(GIVEN DATA)
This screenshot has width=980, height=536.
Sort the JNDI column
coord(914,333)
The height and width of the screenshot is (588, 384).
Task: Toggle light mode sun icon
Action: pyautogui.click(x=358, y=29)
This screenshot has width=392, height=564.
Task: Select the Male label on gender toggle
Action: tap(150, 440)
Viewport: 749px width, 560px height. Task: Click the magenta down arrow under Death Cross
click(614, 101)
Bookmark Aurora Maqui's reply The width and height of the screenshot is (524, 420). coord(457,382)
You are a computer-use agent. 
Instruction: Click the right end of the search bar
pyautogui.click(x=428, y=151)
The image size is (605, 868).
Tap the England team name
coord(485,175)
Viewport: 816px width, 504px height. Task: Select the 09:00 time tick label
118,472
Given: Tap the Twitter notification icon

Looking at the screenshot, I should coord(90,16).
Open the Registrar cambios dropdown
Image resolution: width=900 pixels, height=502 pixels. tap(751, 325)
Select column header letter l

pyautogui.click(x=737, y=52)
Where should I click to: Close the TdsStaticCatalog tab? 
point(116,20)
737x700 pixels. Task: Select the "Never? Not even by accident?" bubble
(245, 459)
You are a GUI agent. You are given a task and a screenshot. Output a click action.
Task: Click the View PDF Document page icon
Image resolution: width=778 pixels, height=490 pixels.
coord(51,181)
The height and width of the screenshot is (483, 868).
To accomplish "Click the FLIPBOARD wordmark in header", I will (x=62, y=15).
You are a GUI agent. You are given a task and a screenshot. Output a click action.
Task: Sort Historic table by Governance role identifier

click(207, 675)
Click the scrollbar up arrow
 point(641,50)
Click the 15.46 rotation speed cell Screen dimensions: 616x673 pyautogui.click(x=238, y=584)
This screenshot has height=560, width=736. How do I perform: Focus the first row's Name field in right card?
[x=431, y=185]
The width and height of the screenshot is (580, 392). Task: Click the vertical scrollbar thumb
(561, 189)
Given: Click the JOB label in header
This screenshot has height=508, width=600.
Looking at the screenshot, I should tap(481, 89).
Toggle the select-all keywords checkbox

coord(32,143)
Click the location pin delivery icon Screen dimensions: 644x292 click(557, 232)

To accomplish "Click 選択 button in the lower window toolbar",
(End GIVEN DATA)
TASK STATEMENT:
The records above should be repeated word for word.

ANSWER TO THIS TASK:
This screenshot has width=980, height=536.
Sort the JNDI column
coord(914,333)
The height and width of the screenshot is (588, 384).
Task: Toggle light mode sun icon
Action: pyautogui.click(x=358, y=29)
This screenshot has width=392, height=564.
Task: Select the Male label on gender toggle
Action: tap(150, 440)
Viewport: 749px width, 560px height. Task: Click the magenta down arrow under Death Cross
click(614, 101)
Bookmark Aurora Maqui's reply The width and height of the screenshot is (524, 420). coord(457,382)
You are a computer-use agent. 
Instruction: Click the right end of the search bar
pyautogui.click(x=428, y=151)
The image size is (605, 868).
Tap the England team name
coord(485,175)
Viewport: 816px width, 504px height. Task: Select the 09:00 time tick label
118,472
Given: Tap the Twitter notification icon

Looking at the screenshot, I should coord(90,16).
Open the Registrar cambios dropdown
Image resolution: width=900 pixels, height=502 pixels. tap(751, 325)
Select column header letter l

pyautogui.click(x=737, y=52)
Where should I click to: Close the TdsStaticCatalog tab? 
point(116,20)
737x700 pixels. Task: Select the "Never? Not even by accident?" bubble
(245, 459)
You are a GUI agent. You are given a task and a screenshot. Output a click action.
Task: Click the View PDF Document page icon
Image resolution: width=778 pixels, height=490 pixels.
coord(51,181)
The height and width of the screenshot is (483, 868).
To accomplish "Click the FLIPBOARD wordmark in header", I will (x=62, y=15).
You are a GUI agent. You are given a task and a screenshot. Output a click action.
Task: Sort Historic table by Governance role identifier

click(207, 675)
Click the scrollbar up arrow
 point(641,50)
Click the 15.46 rotation speed cell Screen dimensions: 616x673 pyautogui.click(x=238, y=584)
This screenshot has height=560, width=736. How do I perform: Focus the first row's Name field in right card?
[x=431, y=185]
The width and height of the screenshot is (580, 392). Task: Click the vertical scrollbar thumb
(561, 189)
Given: Click the JOB label in header
This screenshot has height=508, width=600.
Looking at the screenshot, I should tap(481, 89).
Toggle the select-all keywords checkbox

coord(32,143)
Click the location pin delivery icon Screen dimensions: 644x292 click(557, 232)

To accomplish "Click 選択 button in the lower window toolbar",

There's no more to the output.